2. A healthcare professional is assessing a client following a gunshot wound to the chest. For which of the following findings should the healthcare professional not monitor to detect a pneumothorax?
- A. Tachypnea
- B. Deviation of the trachea
- C. Bradycardia
- D. Pleuritic pain
Correct answer: C
Rationale: Bradycardia, which is a slow heart rate, is not typically associated with a pneumothorax. In a pneumothorax, the presence of air in the pleural space can lead to lung collapse, causing symptoms such as tachypnea (rapid breathing), deviation of the trachea, and pleuritic pain. Monitoring for bradycardia may not be as relevant in this context as it is not a typical indicator of a pneumothorax.
3. When is sterile technique used?
- A. During strict isolation procedures
- B. After terminal disinfection is performed
- C. For invasive procedures
- D. When protective isolation is necessary
Correct answer: C
Rationale: Sterile technique is utilized during invasive procedures to prevent the introduction of pathogens, minimizing the risk of infections. This strict approach ensures that the procedure is performed in a sterile environment, reducing the chances of contamination and subsequent complications.

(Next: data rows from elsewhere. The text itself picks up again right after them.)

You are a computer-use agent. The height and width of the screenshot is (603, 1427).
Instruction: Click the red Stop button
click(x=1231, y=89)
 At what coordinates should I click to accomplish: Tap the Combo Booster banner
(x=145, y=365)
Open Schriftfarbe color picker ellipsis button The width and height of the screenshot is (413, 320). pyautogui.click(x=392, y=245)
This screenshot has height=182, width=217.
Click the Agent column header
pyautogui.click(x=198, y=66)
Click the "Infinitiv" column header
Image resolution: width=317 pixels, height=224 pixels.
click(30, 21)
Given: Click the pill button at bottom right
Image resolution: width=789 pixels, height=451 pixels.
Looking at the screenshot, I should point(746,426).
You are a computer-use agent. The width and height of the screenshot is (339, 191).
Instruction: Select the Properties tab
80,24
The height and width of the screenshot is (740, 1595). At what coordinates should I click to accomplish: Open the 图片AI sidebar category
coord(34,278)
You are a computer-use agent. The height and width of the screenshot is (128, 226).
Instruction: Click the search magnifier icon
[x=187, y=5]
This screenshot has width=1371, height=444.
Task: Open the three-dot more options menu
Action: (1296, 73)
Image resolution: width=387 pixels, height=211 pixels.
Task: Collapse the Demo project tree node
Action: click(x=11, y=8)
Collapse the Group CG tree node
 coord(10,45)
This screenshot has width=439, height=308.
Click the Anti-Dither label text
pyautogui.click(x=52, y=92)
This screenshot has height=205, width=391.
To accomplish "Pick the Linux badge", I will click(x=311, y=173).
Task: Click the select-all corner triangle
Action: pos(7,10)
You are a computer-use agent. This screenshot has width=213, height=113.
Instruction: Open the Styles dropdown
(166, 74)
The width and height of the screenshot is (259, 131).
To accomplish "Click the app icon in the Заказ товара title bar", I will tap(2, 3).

4. Which deficiency is most commonly seen in individuals with alcohol use disorder?
- A. Thiamine
- B. Riboflavin
- C. Pyridoxine
- D. Pantothenic acid
Correct answer: A
Rationale: Thiamine deficiency, also known as Vitamin B1 deficiency, is the most common vitamin deficiency seen in individuals with alcohol use disorder. Chronic alcohol consumption can lead to decreased thiamine absorption and utilization, as well as poor dietary intake. Thiamine deficiency can result in serious neurological complications, such as Wernicke-Korsakoff syndrome, making it essential to address thiamine supplementation in individuals with alcohol use disorder.
5. Which of the following scenarios represents nursing malpractice?
- A. The nurse administers penicillin to a patient with a documented history of allergy to the drug. The patient experiences an allergic reaction and suffers cerebral damage due to anoxia.
- B. The nurse applies a hot water bottle or a heating pad to the abdomen of a patient with abdominal cramping.
- C. The nurse assists a patient out of bed with the bed locked in position; the patient slips and fractures his right humerus.
- D. The nurse administers the wrong medication to a patient, resulting in vomiting. This error is documented and reported to the physician and the nursing supervisor.
Correct answer: A
Rationale: The correct answer is A. Administering a drug to a patient with a known allergy, leading to severe harm such as an allergic reaction causing cerebral damage due to anoxia, constitutes nursing malpractice. In this scenario, the nurse failed to adhere to the standard of care by administering a medication that the patient was allergic to, resulting in serious harm, which is a clear example of malpractice in nursing.